Показано, что разрушение гена, кодирующего D-глюкуронил С5-эпимеразу у мыши, приводило к гибели эмбриона (гетерозиготы погибали в течение года, гомозиготы по мутантному генотипу погибали сразу после рождения). У эмбрионов были обнаружены дефекты развития почек, легких, неправильное формирование скелета. В других жизненно важных органах и системах (мозге, печени, желудочно-кишечном тракте, коже) изменений обнаружено не было. Оказалось, что присутствие идуроновой кислоты необходимо для нормального развития почек, легких, скелета [83]. Также показано, что наличие ГС, содержащих остатки идуроновой кислоты необходимо для нормального развития различных типов нейронов [84].
Отсутствие публикаций по данным вопросам не позволяет сказать, есть ли какая-либо ткане - или видоспецифичность в экспрессии D-глюкуронил С5-эпимеразы у человека и одинаковы ли экспрессия/активность этого фермента в нормальных и опухолевых тканях, существует ли связь между изменением состава ПГ и изменением экспрессии/активности D-глюкуронил С5-эпимеразы.
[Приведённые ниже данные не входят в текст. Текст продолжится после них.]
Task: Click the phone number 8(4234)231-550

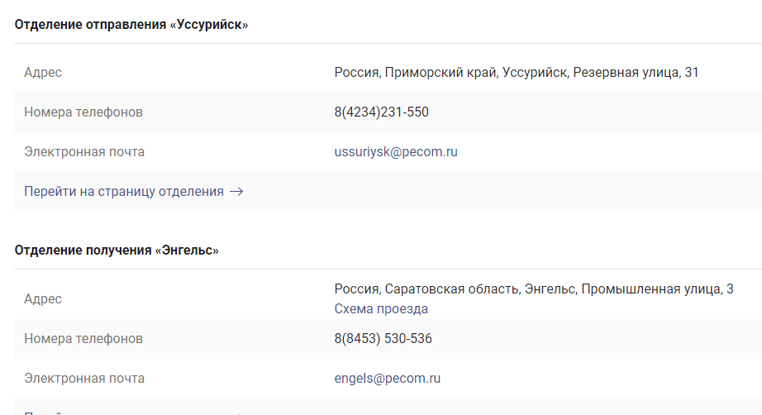Action: point(381,112)
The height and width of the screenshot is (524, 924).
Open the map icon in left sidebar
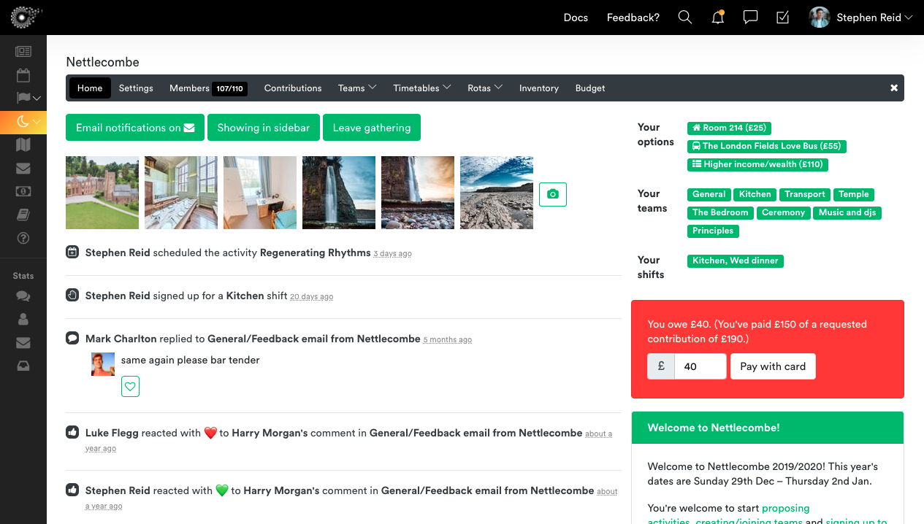click(23, 145)
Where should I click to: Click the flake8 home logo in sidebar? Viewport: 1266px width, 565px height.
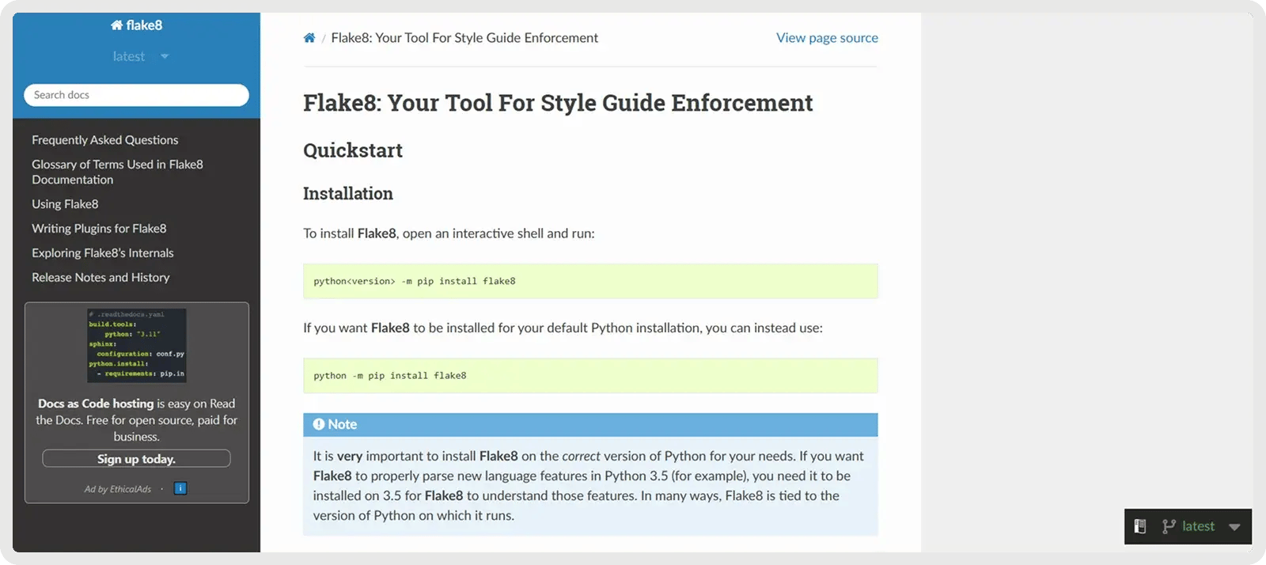[136, 25]

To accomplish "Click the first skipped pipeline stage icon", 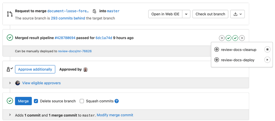I will tap(222, 38).
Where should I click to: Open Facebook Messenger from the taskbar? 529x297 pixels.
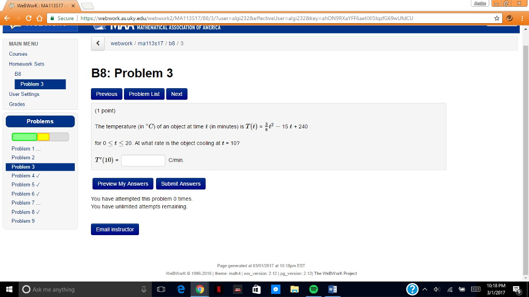coord(275,289)
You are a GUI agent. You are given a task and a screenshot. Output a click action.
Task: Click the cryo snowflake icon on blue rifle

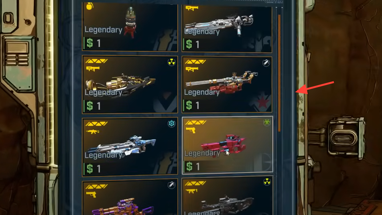171,124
Регуляторная роль протеогликанов изучалась в лаборатории Структуры генома ИЦиГ СО РАН в течение ряда лет. Исследовались протеогликаны из различных типов клеток, был охарактеризован их состав и структурные особенности. В работах В.И. Рыковой и
Г.М. Роничевской с соавторами была показана антимитотическая активность ПГ, выделенных из препаратов суммарной клеточной РНК [85] и их влияние на синтез ДНК в клетке [31]. Изучался также состав протеогликанов в ядрах нормальных и трансформированных клеток [32]. Было показано, что при злокачественной трансформации в клетках снижается содержание дерматансульфат протеогликанов и возрастает содержание хондроитинсульфат протеогликанов - не полностью модифицированных предшественников ДСПГ [32]. Данные эксперименты велись на животных.
Поскольку ключевым ферментом биосинтеза дерматансульфатов в клетке является D - глюкуронил С5-эпимераза [74], то нашей группой было выдвинуто предположение, что причиной недостаточного синтеза дерматансульфат протеогликанов в клетках является пониженная экспрессия/активность фермента D-глюкуронил С5-эпимеразы.
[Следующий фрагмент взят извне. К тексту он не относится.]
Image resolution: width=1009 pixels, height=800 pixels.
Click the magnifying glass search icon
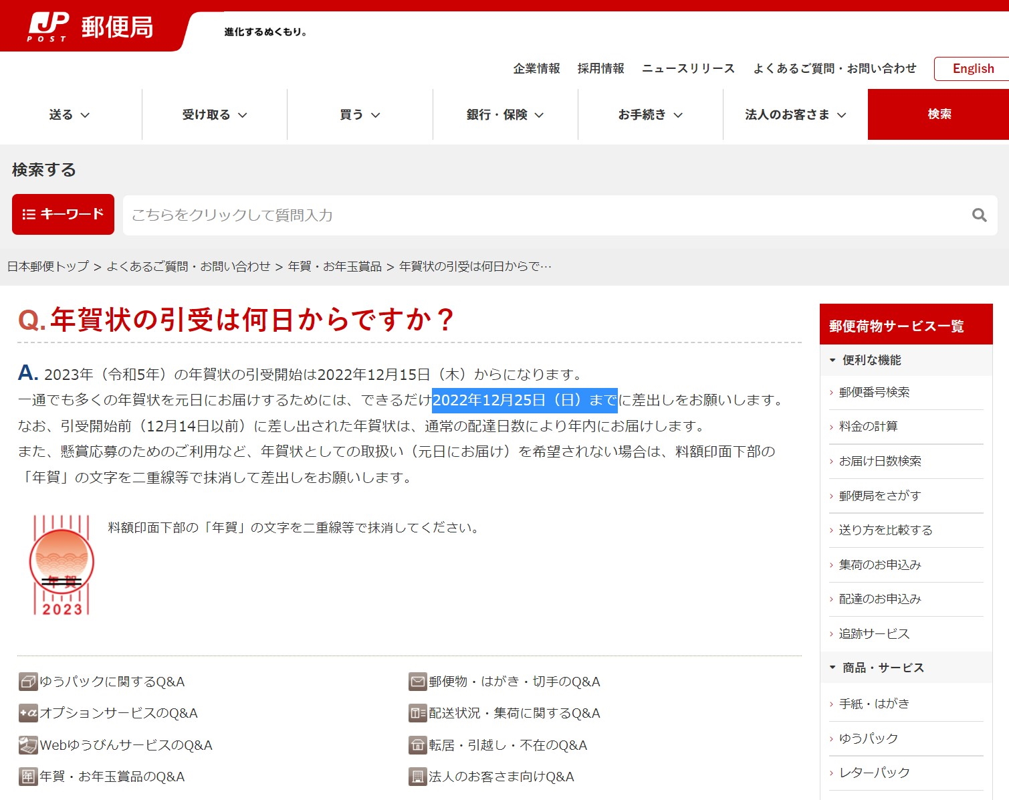[x=978, y=215]
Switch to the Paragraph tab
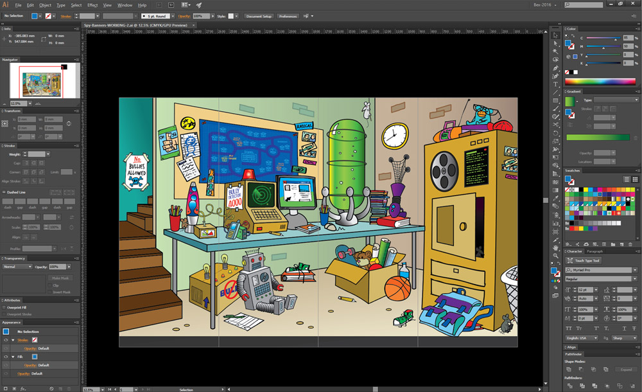642x392 pixels. (594, 251)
В настоящее время в лаборатории Молекулярных механизмов канцерогенеза Института Молекулярной Биологии и Биофизики СО РАМН совместно с лабораторией Структуры генома ИЦиГ СОРАН ведется изучение взаимосвязи между уровнем экспрессии/активности D-глюкуронил С5-эпимеразы и составом протеогликанов в нормальной и опухолевой ткани молочной железы человека.
В рамках данного исследования в лаборатории Молекулярных механизмов канцерогенеза ведется работа по определению уровня экспрессии гена D-глюкуронил С5-эпимеразы в нормальной и опухолевой ткани молочной железы человека методами мультиплексной ПЦР и ПЦР в реальном времени.
Целью данной дипломной работы является изучение взаимосвязи состава протеогликанов в нормальной и опухолевой ткани молочной железы человека с экспрессией белковой молекулы D-глюкуронил С5-эпимеразы.
В соответствии с этой целью нами были поставлены следующие задачи:
1. Сравнить состав протеогликанов в контрольной и опухолевой ткани молочной железы человека;
2. Провести количественную оценку суммарных протеогликанов в контрольной и опухолевой ткани молочной железы человека;
3. Определить экспрессию дерматансульфат протеогликана декорина в контрольной опухолевой ткани молочной железы человека;
4. Определить экспрессию белковой молекулы D-глюкуронил С5-эпимеразы в тех же клинических образцах.